2011年9月26日月曜日

中国人船長釈放「菅・仙谷氏が政治判断」 松本前参与が証言

 菅直人政権で内閣官房参与を務めた松本健一氏は産経新聞社のインタビューに対し、昨年9月に起きた尖閣諸島沖の中国漁船衝突事件で逮捕された中国人船長を処分保留のまま釈放したのは、当時の菅首相と仙谷由人官房長官の政治判断によるものだったと明らかにした。「政治判断」を否定した菅氏らの説明と大きく食い違う証言といえる。

松本氏は参与就任前だったが、仙谷氏から事件への対応について相談を受け、菅氏と仙谷氏とのやりとりを知る立場にあった。これまでにも当時の複数の閣僚や政府高官が「釈放は菅氏の指示で行われた」と証言していたが、実名で明言したのは初めて。

松本氏によると、昨年9月8日に船長が公務執行妨害容疑で逮捕された後、検察側が証拠となる漁船衝突時のビデオテープを首相官邸に届けた。それを見た官邸側が「テープ自体が証拠にならないとの致命的なミスがあり、公判にたえられず、有罪にもならないと判断した」という。

政府内では「断固として裁くべきだ」との主張もあり、船長の拘留期限が9月19日に10日間延長された後も調整が続いた。松本氏は「菅首相が(ニューヨークでの)国連総会の最中に仙谷氏に電話をかけて、釈放するかしないかでやりあっていた」とした上で、「最終的には菅首相が(釈放を)判断した」と説明した。

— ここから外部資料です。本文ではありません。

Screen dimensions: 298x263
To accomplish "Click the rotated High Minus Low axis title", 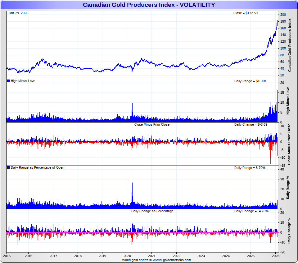I will [x=288, y=101].
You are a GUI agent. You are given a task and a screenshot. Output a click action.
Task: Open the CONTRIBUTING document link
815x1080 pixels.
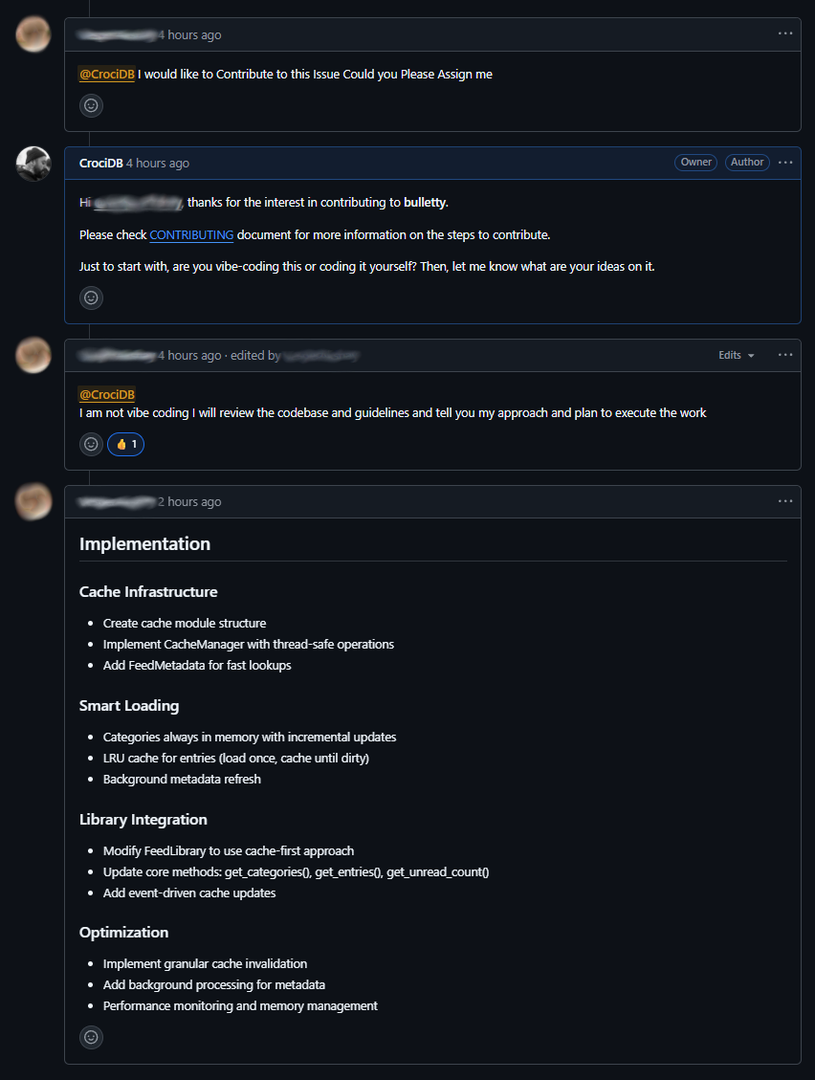(x=191, y=234)
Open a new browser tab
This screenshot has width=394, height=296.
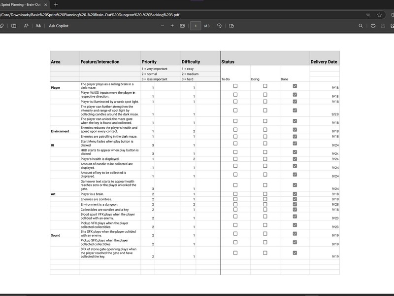56,4
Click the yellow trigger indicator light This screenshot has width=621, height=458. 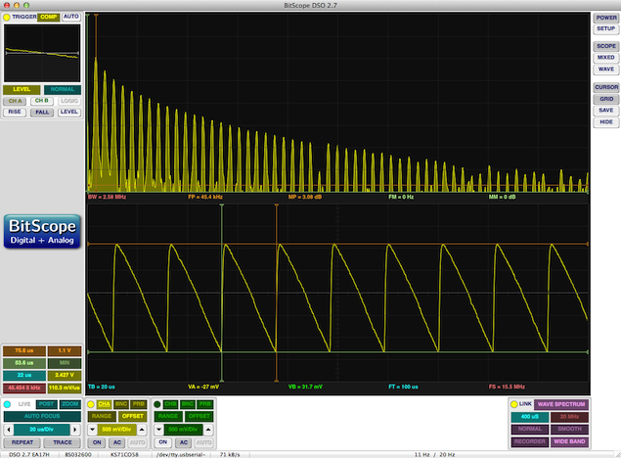tap(8, 17)
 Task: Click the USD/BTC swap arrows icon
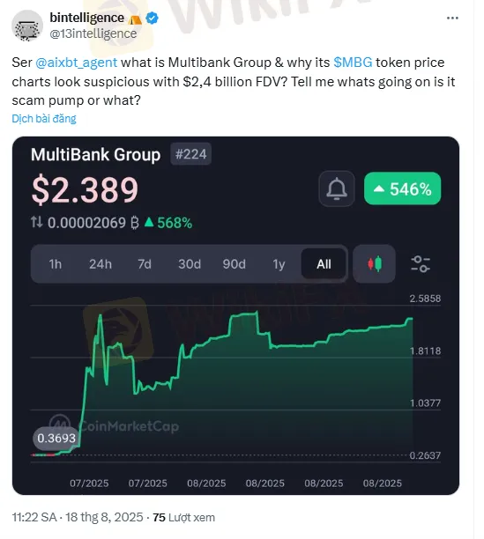pyautogui.click(x=36, y=222)
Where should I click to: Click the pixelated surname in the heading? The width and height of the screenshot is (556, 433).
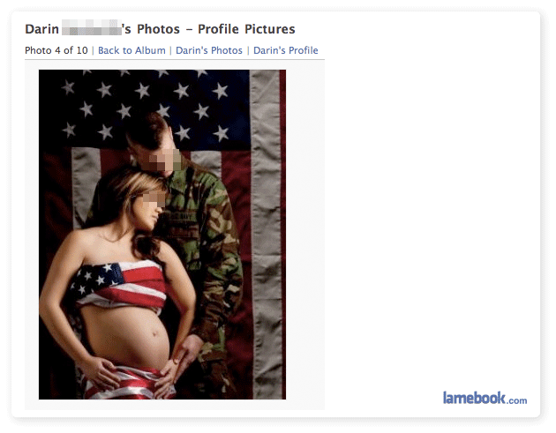pyautogui.click(x=92, y=28)
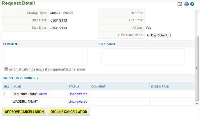200x117 pixels.
Task: Click into the Response text box
Action: click(x=143, y=57)
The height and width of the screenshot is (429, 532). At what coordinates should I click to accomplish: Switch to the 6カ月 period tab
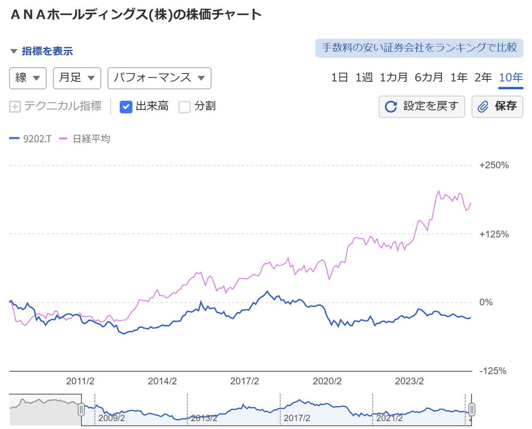click(x=429, y=77)
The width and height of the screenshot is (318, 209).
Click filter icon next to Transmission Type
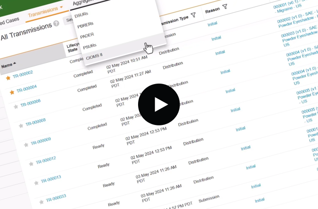(x=193, y=15)
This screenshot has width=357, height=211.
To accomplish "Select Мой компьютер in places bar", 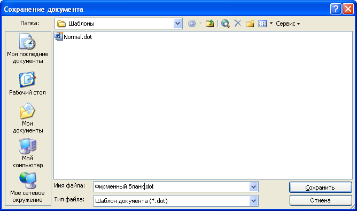I will click(28, 153).
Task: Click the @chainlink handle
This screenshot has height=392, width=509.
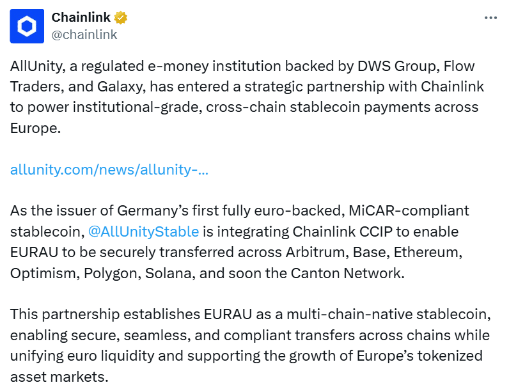Action: point(84,35)
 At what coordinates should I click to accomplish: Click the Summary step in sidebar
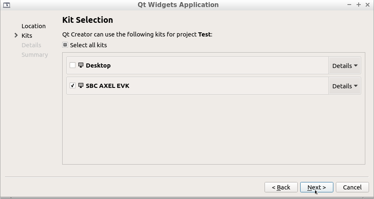(35, 55)
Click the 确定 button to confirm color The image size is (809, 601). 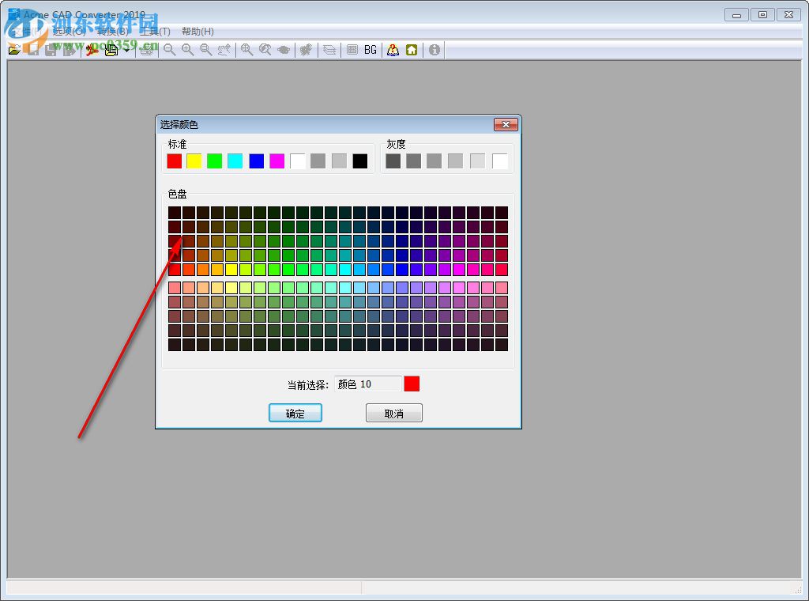pyautogui.click(x=295, y=412)
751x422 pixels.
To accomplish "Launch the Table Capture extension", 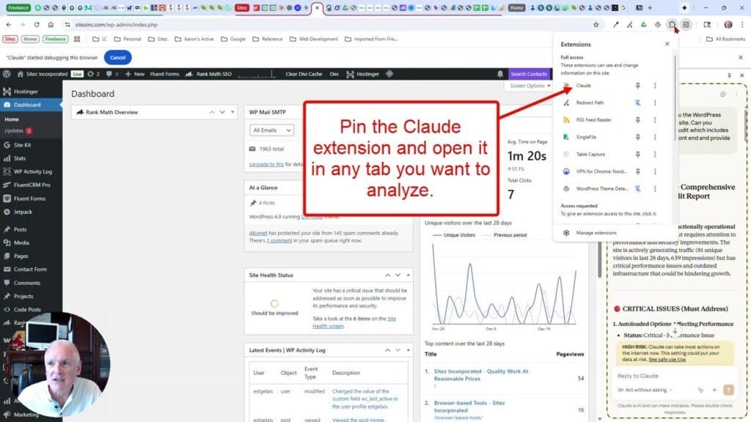I will click(585, 154).
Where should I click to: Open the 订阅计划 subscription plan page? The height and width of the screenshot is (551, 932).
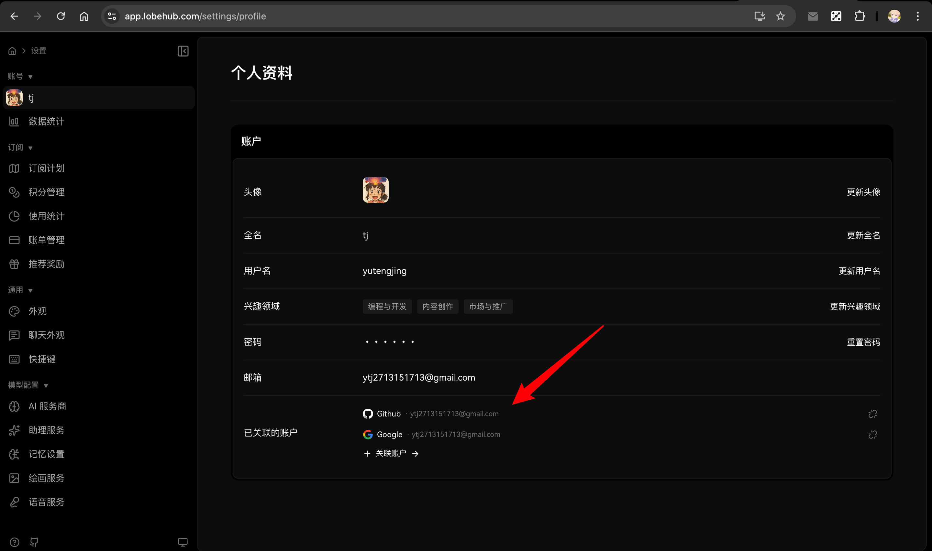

那覇地検は9月24日、船長を処分保留のまま釈放することを決定。中国人船長は翌25日に帰国した。地検は釈放について24日の記者会見で「わが国国民への影響や今後の日中関係を考慮すると、これ以上身柄を拘束して捜査を続けることは相当ではない」と述べた。

決定に対し、仙谷氏は記者会見で「地検独自の判断だ。それを諒とする」と述べ、政治判断ではないと強調した。菅氏も25日のニューヨーク市内での会見で「検察当局が事件の性質などを総合的に考慮し、国内法に基づいて粛々と判断した結果だ」と語った。

当時の検察幹部らは釈放について「検察の判断だった」と主張している。